Chroniques

par françois cavaillès

hommage à Maurice Ravel
Trio en la mineur – Quatuor à cordes en fa majeur

Marion Duchesne, Christine Lagniel, Cédric Laroque, Lise Martel et Tatjana Uhde
Opéra national de Paris / Palais Garnier
- 24 septembre 2017
les musiciens de l'Opéra national de Paris rendent hommage à Maurice Ravel
© dr

Pour les quatre-vingt ans de sa disparition, hommage est rendu à Maurice Ravel (1875-1937) par l'Opéra national de Paris. Pourtant le compositeur parisien n'a signé aucun opéra à proprement parler, en dépit des efforts en ce sens jusqu'au terme de sa longue maladie neurologique. « Je ne ferai jamais ma Jeanne d’Arc ; cet opéra est là, dans ma tête, je l’entends, mais je ne l’écrirai plus jamais, c’est fini, je ne peux plus écrire ma musique », regrette-t-il en 1933. Tout de même figurent au répertoire de la grande boutique L'enfant et les sortilèges, fantaisie lyrique de 1925, et L'heure espagnole de 1911, plutôt comédie musicale ou conversation en musique, selon son auteur, ra reprise à Bastille au printemps prochain.

Aujourd'hui, si, dans les plus récents récits d'inspiration biographique, sa vie nous paraît sous un jour gris, sa musique de chambre en avive l'éclat par la force du créateur. Preuve en est donnée avec les deux seules contributions de Ravel au genre, lors du premier midi musical (concert d'une heure) de la nouvelle saison. Original, ravagé et fantastique, le Trio avec piano en la mineur date de 1914. Année sombre. Ravel ne taira pas plus les horreurs de la guerre dans sa musique qu’il ne s'en cachera dans sa vie de citoyen, exempté pour raisons de santé mais insistant pour s'engager comme ambulancier sur le front (entre mars 1916 et juin 1917).

* Informations enregistrées:
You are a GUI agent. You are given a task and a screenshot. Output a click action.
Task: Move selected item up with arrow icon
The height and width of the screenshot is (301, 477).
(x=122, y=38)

* Détails du problème:
D'après la chronique consacrée à Maurice Ravel, pendant quelle période le compositeur s'engage-t-il comme ambulancier sur le front ?

* Résultat de l'exercice:
Entre mars 1916 et juin 1917.